» **WHAT YOU NEED TO DO**: Extend the opinion piece on Prime Minister Davutoğlu's promise to restore the Ottoman order, picking up after its last paragraph.

» **QUOTED PASSAGE**:
Forward to the past
If residents in the former Ottoman lands, including Turkey, stretching to three continents took the Turkish prime minister seriously, they could panic and start the world’s biggest-ever wave of immigration toward safer lands. Being an honest man, Prime Minister Ahmet Davutoğlu has confirmed any (unfounded) suspicion that he is a neo-Ottomanist and promised Turks to bring the “order and justice” of the Ottoman Empire to today’s world. It is extremely relieving that past experiences point to colossal differences between what Mr. Davutoğlu promises and what actually happens.
But assuming he will succeed in restoring the Ottoman system, what will he achieve? Endless wars on three continents? Does Mr. Davutoğlu want to revive a Turkish state which endlessly wants to capture other nations’ lands in order to Islamize them? Does Mr. Davutoğlu also want the endless ethnic unrest in these captured lands and locals fighting back to end the Ottoman rule? Is the Turkish carnage today not enough bloodshed?
Which Ottoman times would he prefer, glorious, or not so glorious? Glorious like at the beginning of the 17th century when English historian Richard Knolles described the Ottomans as “the present terror of the world?” Or not so glorious like the 19th century, when Russian Tsar Nicholas I described it as “the sick man of Europe?”
Does he want degenerate sultans, incompetent grand viziers, treacherous friends, sultan’s sons executing each other to capture the throne, uncles and lucky brothers locked up in small cells during the sultan’s reign, sultans with several wives and concubines? Nations living in constant fear of civil war?
Does Mr. Davutoğlu want badly-equipped, backward armies but too powerful military and religious elite who fight in every evil way in order not to lose their privileges? Does he want to revive a system that boasts corrupt religious opposition to free and critical thinking? Does he really want a system that meticulously discourages creativity to keep the nation(s) from knowledge that might be disseminated through books other than the holy book of Islam?
It is out of the question that Professor Davutoğlu is not aware that the Ottoman religious leaders released a fatwa decreeing compatibility between the printing press and Islam 272 (yes, two hundred seventy two!) years after Gutenberg invented it.

» **SUPPLIED ENTRIES**:
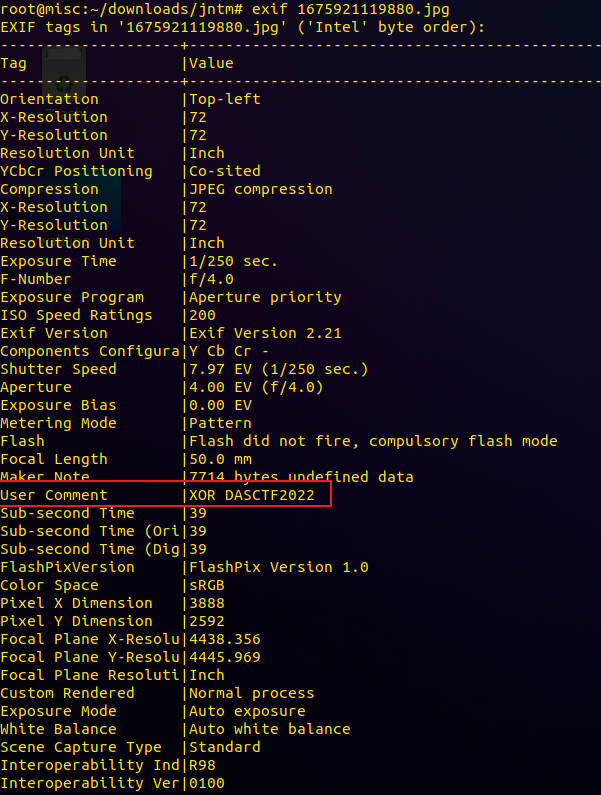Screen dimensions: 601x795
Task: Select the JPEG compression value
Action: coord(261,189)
---
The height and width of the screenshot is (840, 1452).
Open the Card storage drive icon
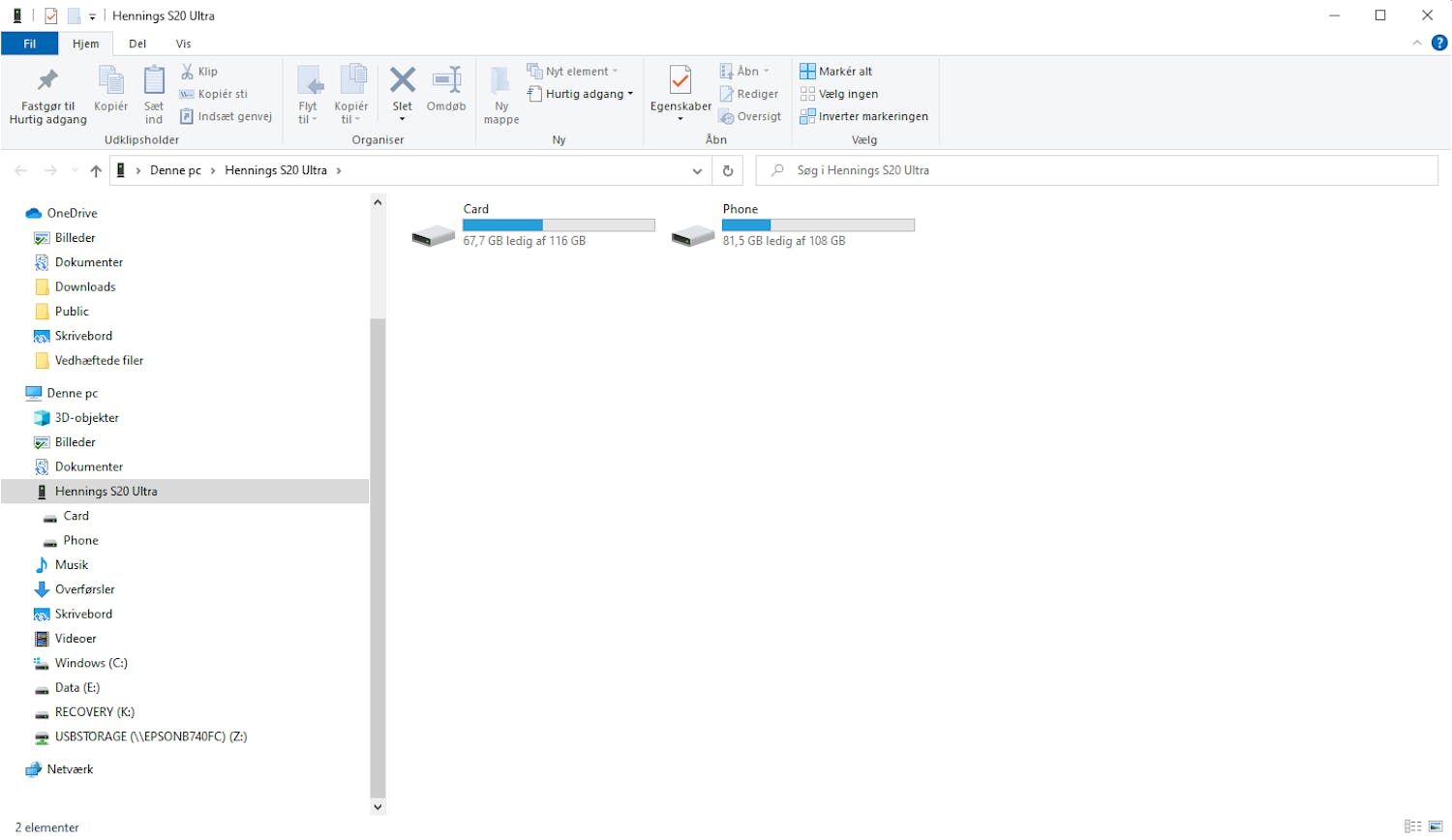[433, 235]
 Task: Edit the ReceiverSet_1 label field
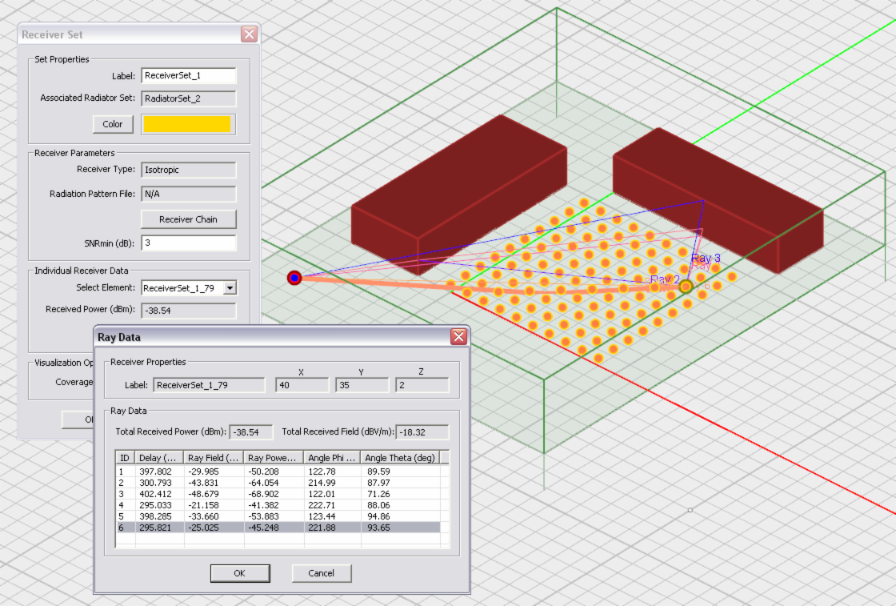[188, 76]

» **THE ANSWER**:
Does Mr. Davutoğlu want the Sharia as the basis of law? It is elementary knowledge that the Ottoman legal system accepted the religious law over its subjects. Or does he want Muslims’ hegemonic power over his country’s non-Muslim populations? Does he, like the Ottomans, think that the Muslim sects of the Druze, Alevis and Ismailis are mere heretics and should rank below Jews and Christians? Should his ideal neo-Ottoman system also include the dhimmi order in which Christians are treated as second class citizens and, for instance, should not be allowed to ride on horseback (maybe drive cars today?) and their houses should not overlook Muslims’?
I do not think Mr. Davutoğlu would wish to revive the Ottoman slavery system - but remember female slaves in Ottoman lands were sold as late as 1908. All the same, with an impressive career in academia he might be tempted to prefer the madrasas to universities.
It is also elementary knowledge that according to the Ottoman understanding “the state’s primary responsibility was to defend and extend the land of Muslims and to ensure security and harmony within its borders within the overarching context of orthodox Islamic practice and dynastic sovereignty.”
Hopefully, in Mr. Davutoğlu’s ideal neo-Ottoman order and justice there are no massacres or genocide. We have had enough of them in these lands.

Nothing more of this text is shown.